Natural Toxins Present in Food of Animal Origin
Natural toxin of animal origin may be a product of metabolism or a chemical that is passed along the food chain. While poisoning after eating terrestrial animals is relatively uncommon, poisoning due to marine toxins occurs in many parts of the world. Marine toxins produced by toxic microalgae are accumulated in shellfish, crustacean and finfish following their consumption. Tetrodotoxin, a potent marine neurotoxin, is thought to be produced by certain bacteria. It is found in over 90 species of puffer fish and may cause lethality after ingested even a small amount. Seafood poisoning commonly reported in coral reef fish is due to the presence of ciguatoxin that may be found in more than 300 species of fish. Histamine produced by bacterial spoilage of scombroid fish causes another kind of seafood poisoning.
There are approximately 1 200 species of poisonous and venomous animals in the world. While most of them are not used as food, care must be taken to avoid the poisonous glands or tissue containing the toxins when these animals are used as food. Glands of some animals that are not considered poisonous or venomous when ingested can also cause food poisoning such as gall-bladder of grass carp which contains the cyprinol related chemicals.

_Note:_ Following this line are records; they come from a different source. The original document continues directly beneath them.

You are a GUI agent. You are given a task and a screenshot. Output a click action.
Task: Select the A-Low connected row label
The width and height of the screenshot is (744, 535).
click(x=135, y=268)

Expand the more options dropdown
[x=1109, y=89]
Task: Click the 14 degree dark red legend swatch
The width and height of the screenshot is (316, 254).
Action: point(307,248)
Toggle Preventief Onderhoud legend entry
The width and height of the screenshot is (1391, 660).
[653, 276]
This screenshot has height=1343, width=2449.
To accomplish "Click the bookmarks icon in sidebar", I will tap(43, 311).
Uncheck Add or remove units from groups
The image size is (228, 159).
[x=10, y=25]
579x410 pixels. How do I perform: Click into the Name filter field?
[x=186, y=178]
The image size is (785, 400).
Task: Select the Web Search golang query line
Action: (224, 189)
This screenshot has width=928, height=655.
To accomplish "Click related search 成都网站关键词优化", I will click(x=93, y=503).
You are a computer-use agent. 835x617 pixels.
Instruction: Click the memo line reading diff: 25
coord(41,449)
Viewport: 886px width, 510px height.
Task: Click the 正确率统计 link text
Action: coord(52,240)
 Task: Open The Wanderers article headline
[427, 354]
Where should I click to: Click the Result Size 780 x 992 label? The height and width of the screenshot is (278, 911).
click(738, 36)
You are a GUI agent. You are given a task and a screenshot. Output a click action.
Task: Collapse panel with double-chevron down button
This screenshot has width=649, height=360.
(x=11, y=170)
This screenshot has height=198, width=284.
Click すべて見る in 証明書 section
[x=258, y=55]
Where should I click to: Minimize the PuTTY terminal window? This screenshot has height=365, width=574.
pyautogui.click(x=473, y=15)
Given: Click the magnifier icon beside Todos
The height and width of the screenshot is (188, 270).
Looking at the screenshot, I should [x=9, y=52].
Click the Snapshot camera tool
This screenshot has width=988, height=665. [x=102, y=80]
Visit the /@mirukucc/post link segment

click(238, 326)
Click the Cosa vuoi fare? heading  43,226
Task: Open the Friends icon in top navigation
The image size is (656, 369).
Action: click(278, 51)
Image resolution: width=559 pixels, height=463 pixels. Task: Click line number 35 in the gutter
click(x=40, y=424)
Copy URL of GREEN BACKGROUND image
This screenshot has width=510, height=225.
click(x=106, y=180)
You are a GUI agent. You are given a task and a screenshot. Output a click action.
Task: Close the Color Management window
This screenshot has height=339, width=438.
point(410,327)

Toxic Effects and Food Poisoning
Natural toxins in food can cause both acute and chronic health effects with a range of clinical symptoms. Acute symptoms range from mild gastrointestinal upset, neurological symptoms, respiratory paralysis to fatality. This is more likely among the susceptible groups of the population such as children and the elderly. Within hours if not shorter, acute symptoms are seen following ingestion of various marine toxins in shellfish and other seafood. Acute poisoning is also seen in the consumption of wild mushrooms or inadequately treated plants such as ginkgo seeds and bitter apricot seeds. Chronic toxicity is seen more often in poisoning caused by plants toxins such as many alkaloids. Pyrrolizidine alkaloids that are present in weeds in crops and in certain plants may cause toxicity to the liver over prolonged consumption. The amount of food that would cause toxic effects depends on the toxin level present as well as individual susceptibility.
Risk Reduction Measures
In some cases, appropriate methods of food processing and thorough cooking can be employed to destroy or reduce the level of toxin. In other cases where the toxin cannot be reduced or removed, intake should be limited. Thorough cooking destroys enzyme inhibitors and lectins of beans. Soaking in water, and boiling also remove some cyanide-generating compounds in the foods concerned. Removal of gonads, skin, and parts of certain fish eliminates toxins concentrated in these tissues. In general, whether a substance poses harm depends on its concentration, amount of intake and the health status of individual since the body can detoxify low levels of many potentially dangerous substances. As a rule of thumb, the public should follow the conventional ways of food processing that are known to be safe, and maintain a balanced and varied diet so that exposures to certain types of natural toxins can be kept to a safe level.